Open Roads review: a short but bittersweet story about families and secrets

I went into Open Roads pretty cold, knowing only that it was a story-driven road trip game with some element of mystery to it. The mystery is really just a backdrop, though – a device to better bring forth the themes of family and secrets. Most specifically it’s about mother-daughter relationships, as we join single mum Opal and her sixteen-year-old daughter Tess on a short (from our point of view) but bittersweet road trip when, going through Opal’s mother’s home post-funeral, they discover she may have had an affair decades before. Can you ever really know the people you love? Does it matter? If you left your daughter’s early-00s flip phone back at the motel, would you turn around and lose four hours, or hope it’s still there on the way back?

Open Roads isn’t a long game, and it encountered some development speedbumps on the way, but I’d say it’s come out the other side in good shape. It has two really strong things going for it in particular. The first is the shift Keri Russell and Kaitlyn Dever put in as Opal and Tess, respectively. They’re both extremely good actors in films and TV shows you’ll have seen, and since they’re the only two characters in the game that you hear speak, Open Roads was always going to turn largely on them. And they absolutely deliver, thank goodness. It’s a feat of empathetic and subtle writing, combined with the performances, that means you can see their relationship from both points of view, though you’re controlling Tess most of the time.

Tess is a precocious teen who has fond memories of working in a video rental shop with her dad, before he moved to the other side of the country to be a bigshot businessman. She knocks against the rules Opal lays down for her, and has earned enough from a fledgling web design store that she: a) thinks she should be treated more like an adult and; b) has bought her own plane ticket to visit her dad, against Opal’s wishes.

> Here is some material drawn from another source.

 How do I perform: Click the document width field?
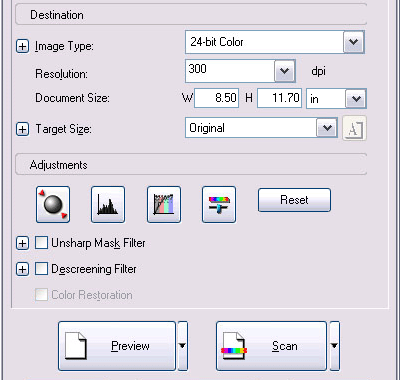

As a child of divorce whose dad got to be the fun parent, I get where Tess is coming from. And your heart breaks to see, if you text your dad ‘I love you’, that he doesn’t say the same back. Now I’m closer to Opal’s age, I can feel her frustration dripping off the screen, as she was left behind to care for her daughter and her mother. At the same time, part of Tess’s fondness for her dad is precisely because Opal won’t be honest about the circumstances around the divorce, and that she is too proud to ask for help now that she and Tess are running out of money.


A mysterious postcard to Helen Devine, possibly from the mystery man she was having an affair with in Open Roads
Image credit: Rock Paper Shotgun/Annapurna Interactive

A semi-derelict mobile home in Open Roads


A test from Tess's dad in Open Roads, saying sorry for missing her text

Image credit: Rock Paper Shotgun/Annapurna Interactive

This extremely mundane and yet terribly fraught background is heightened by the discovery that Opal’s mother Helen – Tess’s grandmother – may have had an affair, around the time that Opal’s father had a heart attack. Tess convinces her that they should head to the old family summer home (a dilapidated mobile home) to find out more, and from there they follow the trail up to Canada. I won’t spoil the mysterious elements of the story, but it does involve possible murder, lies, hidden identities and general criminality – as well as loss and despair.

In some ways it parallels what happened betwen Tess’s parents, and the way some tropes are gestured towards but never realised is a reminder of Gone Home. But Open Roads isn’t really about the mystery. As you walk around three different homes (and a motel room) in first person, picking up things as you explore, it becomes about gently sifting through the love and change and heartache that’s decades old at this point, but recorded in old letters and polaroids. It’s not quite a visual novel, but it’s not quite a puzzle game. It’s that most flighty of things a story driven adventure, but adventure is maybe a strong word, too. And at the same time that you’re hunting through forgotten belongings, you peel back the complex layers separating Opal and Tess.


Tess, a teenage girl and one of the two main characters in Open Roads, talking about the Sopranos
Image credit: Rock Paper Shotgun/Annapurna Interactive

This is where we bring in the second really strong thing about Open Roads: the art style. The world you explore is 3D tending to realism, which lends a believability to the objects you find – the last clay pot Helen made, the handwritten letters, the painted pebbles Opal and her sister collected as children. But Opal and Tess are 2D, hand drawn art with minimal animation. It’s charming, but it also makes them seem far more emotive in context than if they were slightly blocky 3D animated dolls, and also gives you the subtle impression that this is almost a stage play, with characters moving around a set. Open Roads really did remind me of a minimal, two act play where a couple of actors, intelligent set design and good writing carry things along.

It’s the sort of game where, from one point of view, not a lot really happens, and it’s almost surprisingly short (wrapping up in the region of two or three hours). But by the end, something has shifted between Tess and Opal in a way that lets you imagine the story continuing. The real open roads was, unironically, the friend we made along the way.


This review is based on a review build of the game provided by publishers Annapurna Interactive.